EXTRACTED INFORMATION: Begin

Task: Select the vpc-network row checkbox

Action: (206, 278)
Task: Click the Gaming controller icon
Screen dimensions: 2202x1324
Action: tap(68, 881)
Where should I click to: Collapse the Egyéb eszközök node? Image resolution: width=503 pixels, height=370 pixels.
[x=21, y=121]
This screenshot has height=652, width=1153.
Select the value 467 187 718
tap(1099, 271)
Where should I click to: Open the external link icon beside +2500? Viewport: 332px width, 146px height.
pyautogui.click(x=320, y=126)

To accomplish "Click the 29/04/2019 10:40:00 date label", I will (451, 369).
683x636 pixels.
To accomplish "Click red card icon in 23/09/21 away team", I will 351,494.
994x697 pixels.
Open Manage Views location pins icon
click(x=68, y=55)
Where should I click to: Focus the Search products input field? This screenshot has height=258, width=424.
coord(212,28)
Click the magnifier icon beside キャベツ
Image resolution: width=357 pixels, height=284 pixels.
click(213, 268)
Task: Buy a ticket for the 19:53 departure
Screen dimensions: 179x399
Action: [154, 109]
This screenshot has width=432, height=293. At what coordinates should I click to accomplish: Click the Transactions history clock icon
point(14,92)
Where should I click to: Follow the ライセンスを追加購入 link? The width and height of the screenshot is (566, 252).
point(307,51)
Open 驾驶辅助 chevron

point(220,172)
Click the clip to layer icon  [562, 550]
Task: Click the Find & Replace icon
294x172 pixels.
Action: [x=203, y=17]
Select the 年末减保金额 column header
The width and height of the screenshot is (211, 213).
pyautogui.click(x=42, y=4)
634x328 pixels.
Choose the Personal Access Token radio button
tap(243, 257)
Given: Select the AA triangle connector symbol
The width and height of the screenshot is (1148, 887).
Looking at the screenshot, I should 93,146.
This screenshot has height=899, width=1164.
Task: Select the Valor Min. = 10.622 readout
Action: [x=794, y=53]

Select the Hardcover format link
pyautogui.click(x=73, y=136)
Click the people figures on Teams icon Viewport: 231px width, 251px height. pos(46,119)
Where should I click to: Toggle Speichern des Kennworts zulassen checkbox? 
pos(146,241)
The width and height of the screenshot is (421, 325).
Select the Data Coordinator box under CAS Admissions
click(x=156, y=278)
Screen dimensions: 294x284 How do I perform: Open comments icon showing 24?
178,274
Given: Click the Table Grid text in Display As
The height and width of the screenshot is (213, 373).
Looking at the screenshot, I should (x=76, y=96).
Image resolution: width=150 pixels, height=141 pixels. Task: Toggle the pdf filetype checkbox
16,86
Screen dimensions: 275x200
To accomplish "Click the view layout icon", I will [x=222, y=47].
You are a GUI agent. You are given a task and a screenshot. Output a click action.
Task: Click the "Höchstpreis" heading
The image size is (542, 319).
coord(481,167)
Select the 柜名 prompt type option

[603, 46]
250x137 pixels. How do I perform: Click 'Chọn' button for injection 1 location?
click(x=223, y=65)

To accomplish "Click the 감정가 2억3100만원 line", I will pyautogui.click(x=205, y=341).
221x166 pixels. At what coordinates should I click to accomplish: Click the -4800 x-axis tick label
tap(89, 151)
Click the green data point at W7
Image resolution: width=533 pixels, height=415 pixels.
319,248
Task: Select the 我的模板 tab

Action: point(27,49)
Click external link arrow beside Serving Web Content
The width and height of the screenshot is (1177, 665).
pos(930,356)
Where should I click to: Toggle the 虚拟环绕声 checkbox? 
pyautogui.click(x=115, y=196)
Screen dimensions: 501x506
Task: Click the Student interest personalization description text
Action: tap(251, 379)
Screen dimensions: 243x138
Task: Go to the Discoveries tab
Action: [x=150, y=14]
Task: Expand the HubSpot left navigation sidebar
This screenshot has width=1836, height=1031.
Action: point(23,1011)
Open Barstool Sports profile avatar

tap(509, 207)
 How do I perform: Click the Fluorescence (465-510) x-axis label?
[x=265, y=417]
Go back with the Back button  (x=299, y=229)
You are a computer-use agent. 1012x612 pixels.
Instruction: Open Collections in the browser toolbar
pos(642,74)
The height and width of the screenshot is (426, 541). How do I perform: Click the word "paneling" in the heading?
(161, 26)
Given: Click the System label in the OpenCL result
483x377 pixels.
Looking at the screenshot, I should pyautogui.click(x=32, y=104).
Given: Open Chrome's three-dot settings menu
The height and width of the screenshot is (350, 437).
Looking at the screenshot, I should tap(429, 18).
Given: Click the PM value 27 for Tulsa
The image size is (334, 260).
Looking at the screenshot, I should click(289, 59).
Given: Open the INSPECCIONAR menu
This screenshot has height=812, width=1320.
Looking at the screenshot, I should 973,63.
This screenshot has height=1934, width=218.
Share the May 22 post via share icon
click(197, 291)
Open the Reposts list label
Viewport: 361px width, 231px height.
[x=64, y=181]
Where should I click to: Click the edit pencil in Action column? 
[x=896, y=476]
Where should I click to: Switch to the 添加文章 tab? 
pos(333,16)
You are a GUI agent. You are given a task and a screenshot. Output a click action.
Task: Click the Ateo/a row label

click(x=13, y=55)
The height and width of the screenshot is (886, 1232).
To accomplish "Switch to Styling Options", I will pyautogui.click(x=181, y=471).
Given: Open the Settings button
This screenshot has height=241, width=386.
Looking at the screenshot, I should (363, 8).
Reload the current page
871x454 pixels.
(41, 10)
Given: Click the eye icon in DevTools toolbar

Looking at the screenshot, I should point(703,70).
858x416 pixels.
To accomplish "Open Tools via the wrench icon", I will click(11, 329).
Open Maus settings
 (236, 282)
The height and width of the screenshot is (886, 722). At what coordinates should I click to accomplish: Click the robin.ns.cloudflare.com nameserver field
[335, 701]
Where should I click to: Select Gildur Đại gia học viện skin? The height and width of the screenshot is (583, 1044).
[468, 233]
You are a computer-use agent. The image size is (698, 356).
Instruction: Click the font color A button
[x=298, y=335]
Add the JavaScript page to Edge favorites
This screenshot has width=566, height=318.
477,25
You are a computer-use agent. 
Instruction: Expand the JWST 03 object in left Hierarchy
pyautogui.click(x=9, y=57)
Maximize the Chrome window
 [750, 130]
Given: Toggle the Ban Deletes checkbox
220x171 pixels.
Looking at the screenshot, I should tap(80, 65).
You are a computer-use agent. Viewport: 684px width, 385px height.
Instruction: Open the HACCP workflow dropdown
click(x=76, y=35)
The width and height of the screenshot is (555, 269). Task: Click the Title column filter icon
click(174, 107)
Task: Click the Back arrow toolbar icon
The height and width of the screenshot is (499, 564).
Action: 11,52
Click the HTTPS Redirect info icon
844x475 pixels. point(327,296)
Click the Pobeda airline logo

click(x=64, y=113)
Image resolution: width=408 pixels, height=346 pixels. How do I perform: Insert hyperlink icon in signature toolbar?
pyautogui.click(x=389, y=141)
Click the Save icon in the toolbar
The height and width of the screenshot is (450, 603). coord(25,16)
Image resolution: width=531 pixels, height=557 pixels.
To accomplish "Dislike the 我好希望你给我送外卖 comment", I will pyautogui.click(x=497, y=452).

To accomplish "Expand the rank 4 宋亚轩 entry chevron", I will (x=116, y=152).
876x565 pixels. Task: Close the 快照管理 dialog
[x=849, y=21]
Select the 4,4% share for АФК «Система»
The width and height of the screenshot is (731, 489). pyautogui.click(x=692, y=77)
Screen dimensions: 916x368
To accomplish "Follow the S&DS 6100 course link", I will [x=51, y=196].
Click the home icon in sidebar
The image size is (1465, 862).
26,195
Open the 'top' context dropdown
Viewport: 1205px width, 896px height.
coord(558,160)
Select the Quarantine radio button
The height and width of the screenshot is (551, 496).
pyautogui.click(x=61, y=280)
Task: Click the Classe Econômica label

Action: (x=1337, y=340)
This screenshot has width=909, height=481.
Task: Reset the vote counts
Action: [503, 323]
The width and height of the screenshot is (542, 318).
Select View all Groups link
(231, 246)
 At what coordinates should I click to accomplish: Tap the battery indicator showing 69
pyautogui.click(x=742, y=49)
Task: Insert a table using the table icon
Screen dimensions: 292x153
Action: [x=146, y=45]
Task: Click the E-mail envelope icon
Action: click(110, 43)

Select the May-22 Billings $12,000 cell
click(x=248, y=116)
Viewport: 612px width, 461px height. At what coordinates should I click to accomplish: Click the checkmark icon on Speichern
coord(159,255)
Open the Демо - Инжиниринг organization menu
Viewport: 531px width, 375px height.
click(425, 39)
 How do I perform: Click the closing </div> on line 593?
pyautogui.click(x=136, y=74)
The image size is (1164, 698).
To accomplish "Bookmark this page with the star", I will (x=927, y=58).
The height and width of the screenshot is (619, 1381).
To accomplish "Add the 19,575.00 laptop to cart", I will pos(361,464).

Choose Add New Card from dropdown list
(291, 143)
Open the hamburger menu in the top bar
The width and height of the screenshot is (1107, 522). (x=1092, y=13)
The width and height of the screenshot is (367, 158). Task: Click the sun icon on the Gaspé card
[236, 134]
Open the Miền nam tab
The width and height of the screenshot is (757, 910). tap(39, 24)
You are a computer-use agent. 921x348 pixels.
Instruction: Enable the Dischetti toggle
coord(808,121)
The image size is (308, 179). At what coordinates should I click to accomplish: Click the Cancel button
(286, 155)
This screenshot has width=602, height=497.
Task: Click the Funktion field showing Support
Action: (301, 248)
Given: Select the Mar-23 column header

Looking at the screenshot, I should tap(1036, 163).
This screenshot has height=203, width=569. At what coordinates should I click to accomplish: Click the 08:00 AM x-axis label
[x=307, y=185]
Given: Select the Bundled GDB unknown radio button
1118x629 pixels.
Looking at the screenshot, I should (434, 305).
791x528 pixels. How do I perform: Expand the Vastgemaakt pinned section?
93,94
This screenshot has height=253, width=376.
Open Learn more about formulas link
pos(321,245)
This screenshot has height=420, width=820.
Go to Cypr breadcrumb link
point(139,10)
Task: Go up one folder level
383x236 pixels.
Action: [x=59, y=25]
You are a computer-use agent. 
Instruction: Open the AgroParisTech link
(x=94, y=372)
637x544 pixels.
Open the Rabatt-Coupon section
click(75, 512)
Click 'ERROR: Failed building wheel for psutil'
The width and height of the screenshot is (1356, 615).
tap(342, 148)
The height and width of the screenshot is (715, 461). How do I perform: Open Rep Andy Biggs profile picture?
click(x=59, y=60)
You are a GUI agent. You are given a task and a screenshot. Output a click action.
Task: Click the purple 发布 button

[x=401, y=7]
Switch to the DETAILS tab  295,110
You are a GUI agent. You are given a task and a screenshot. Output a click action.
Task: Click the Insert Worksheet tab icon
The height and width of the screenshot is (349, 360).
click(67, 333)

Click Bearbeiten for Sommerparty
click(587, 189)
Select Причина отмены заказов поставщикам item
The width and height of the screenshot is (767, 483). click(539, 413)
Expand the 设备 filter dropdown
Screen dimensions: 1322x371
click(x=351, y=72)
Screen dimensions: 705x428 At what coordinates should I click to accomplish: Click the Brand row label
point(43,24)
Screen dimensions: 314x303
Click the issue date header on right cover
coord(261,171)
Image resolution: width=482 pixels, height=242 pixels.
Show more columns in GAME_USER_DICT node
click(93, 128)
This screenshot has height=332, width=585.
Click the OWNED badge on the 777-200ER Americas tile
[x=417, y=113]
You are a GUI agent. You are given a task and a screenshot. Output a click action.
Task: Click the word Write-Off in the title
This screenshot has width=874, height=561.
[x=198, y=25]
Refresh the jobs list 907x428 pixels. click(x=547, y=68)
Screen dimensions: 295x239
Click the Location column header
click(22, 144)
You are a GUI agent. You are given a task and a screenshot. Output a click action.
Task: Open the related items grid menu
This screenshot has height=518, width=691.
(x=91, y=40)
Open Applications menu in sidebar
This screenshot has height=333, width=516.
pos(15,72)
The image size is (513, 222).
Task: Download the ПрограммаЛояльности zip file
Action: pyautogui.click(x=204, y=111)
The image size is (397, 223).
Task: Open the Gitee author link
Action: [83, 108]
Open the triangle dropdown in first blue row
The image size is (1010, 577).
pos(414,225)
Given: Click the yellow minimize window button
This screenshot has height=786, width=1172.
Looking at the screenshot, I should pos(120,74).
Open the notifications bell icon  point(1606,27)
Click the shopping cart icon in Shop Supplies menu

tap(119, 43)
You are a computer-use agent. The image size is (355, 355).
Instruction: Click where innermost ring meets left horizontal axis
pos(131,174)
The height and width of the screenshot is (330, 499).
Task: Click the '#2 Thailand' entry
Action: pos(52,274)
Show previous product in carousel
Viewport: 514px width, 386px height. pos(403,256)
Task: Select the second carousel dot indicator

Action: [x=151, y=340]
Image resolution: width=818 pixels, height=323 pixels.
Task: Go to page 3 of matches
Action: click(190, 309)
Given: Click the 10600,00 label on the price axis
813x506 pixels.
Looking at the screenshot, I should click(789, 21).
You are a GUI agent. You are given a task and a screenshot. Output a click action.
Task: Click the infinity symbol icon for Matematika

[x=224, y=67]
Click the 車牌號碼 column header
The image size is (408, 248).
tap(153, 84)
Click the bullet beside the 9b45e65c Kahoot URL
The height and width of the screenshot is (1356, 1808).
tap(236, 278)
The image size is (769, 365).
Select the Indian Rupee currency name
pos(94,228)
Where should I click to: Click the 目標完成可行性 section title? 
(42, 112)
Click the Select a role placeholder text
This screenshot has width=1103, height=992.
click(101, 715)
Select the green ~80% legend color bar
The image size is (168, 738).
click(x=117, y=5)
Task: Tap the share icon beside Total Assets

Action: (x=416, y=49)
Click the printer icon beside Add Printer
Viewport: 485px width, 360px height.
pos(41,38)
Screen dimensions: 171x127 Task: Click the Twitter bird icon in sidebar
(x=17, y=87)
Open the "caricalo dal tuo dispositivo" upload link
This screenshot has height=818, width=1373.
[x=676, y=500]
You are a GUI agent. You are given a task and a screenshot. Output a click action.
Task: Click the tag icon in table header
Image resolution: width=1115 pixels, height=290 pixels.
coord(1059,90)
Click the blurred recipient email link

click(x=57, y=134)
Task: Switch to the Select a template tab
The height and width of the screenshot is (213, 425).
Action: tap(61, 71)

EXTRACTED INFORMATION: End

In the listing above, take the line containing "Image resolution: width=1115" as the start and write out every line through the last one exactly, with nothing added.

» YOUR SOLUTION
Image resolution: width=1115 pixels, height=290 pixels.
coord(1059,90)
Click the blurred recipient email link

click(x=57, y=134)
Task: Switch to the Select a template tab
The height and width of the screenshot is (213, 425).
Action: tap(61, 71)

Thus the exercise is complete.